The two manufacturers of asphalt plant equipment announced their plans to join forces over social media on Thursday, Dec. 4, 2025, with Astec Inc. president and CEO Jaco van der Merwe said on a LinkedIn post:

"Our Infrastructure Solutions (IS) segment is built on a commitment: to deliver innovative, reliable equipment that helps our customers build the roads and structures that connect communities. Today, that commitment grows stronger."

This coincided with another LinkedIn post from the official account for CWMF commenting on the announcement:

"Since 1988, we’ve helped asphalt producers design, build, and optimize plants for peak performance. Now, we’re taking that commitment even further by joining forces with Astec under a definitive agreement. Together, we’ll keep driving innovation, delivering solutions, and supporting customers with the same trusted expertise you’ve come to expect."

According to Tracxn, Over the last five years (2019–2024), Astec Inc. averaged 0.6 acquisitions per year, with one acquisition completed already in April 2025 for TerraSource in a deal reported at $245 million. 

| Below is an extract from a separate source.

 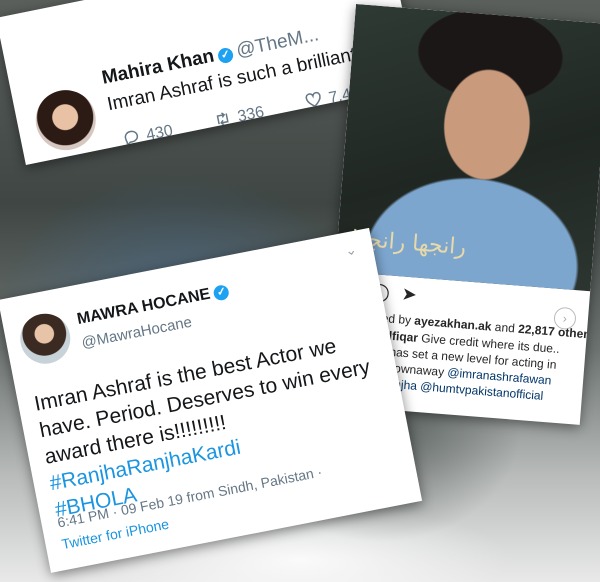 What do you see at coordinates (504, 328) in the screenshot?
I see `liked-by-and: and` at bounding box center [504, 328].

From a press release put out by Astec, CWMF is a manufacturer of portable and stationary asphalt plant equipment and parts with annual revenues of approximately $50 million. The distribution of CWMF products is primarily concentrated in the Midwest, South-Central and Great Lakes regions of the United States.

Brian Harris, CFO Astec Inc., added, “We anticipate closing on the CWMF acquisition in the first quarter of 2026. We expect the transaction to be accretive from day one and project our consolidated net leverage ratio to remain within our previously disclosed range of 1.5 to 2.5x net debt/adjusted EBITDA.”

As the deal is expected to close sometime during the first quarter of 2026, it is the presumption of this editor that they intend to finalize the deal before the massive CONEXPO/CON-AGG construction equipment trade show in March. 

How this move will impact the industry for asphalt producers remains to be seen, but the number of companies that produce the highly specialized equipment needed to produce and store hot mix asphalt has been shrinking over the last few years. For example, the FAYAT Group purchased North American plant manufacturer Asphalt Drum Mixers.